#### TASK GOAL:
Look for the word "computer" in the material below, then report each line where it occurs.

=== SUPPLIED DATA ===

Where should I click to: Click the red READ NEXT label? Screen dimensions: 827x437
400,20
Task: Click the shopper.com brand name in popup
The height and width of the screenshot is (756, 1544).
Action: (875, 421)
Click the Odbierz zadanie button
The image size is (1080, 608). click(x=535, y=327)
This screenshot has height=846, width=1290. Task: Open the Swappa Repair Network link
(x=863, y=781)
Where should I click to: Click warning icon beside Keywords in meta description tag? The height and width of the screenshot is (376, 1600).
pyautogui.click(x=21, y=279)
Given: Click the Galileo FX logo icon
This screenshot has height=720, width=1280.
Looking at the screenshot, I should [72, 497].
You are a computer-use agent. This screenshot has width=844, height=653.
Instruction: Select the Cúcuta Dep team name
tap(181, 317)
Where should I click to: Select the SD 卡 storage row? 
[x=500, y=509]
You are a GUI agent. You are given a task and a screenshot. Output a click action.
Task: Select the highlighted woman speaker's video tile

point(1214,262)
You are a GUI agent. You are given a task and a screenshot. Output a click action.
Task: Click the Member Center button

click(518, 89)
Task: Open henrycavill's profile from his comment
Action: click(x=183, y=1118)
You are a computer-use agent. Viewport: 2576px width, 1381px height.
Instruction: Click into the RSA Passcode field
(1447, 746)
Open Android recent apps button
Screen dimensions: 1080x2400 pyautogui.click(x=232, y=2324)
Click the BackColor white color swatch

===

#### RESULT FOR THIS TASK:
You are a computer-use agent. This screenshot has width=844, height=653.
You are a computer-use agent. Viewport: 2576px width, 1381px height.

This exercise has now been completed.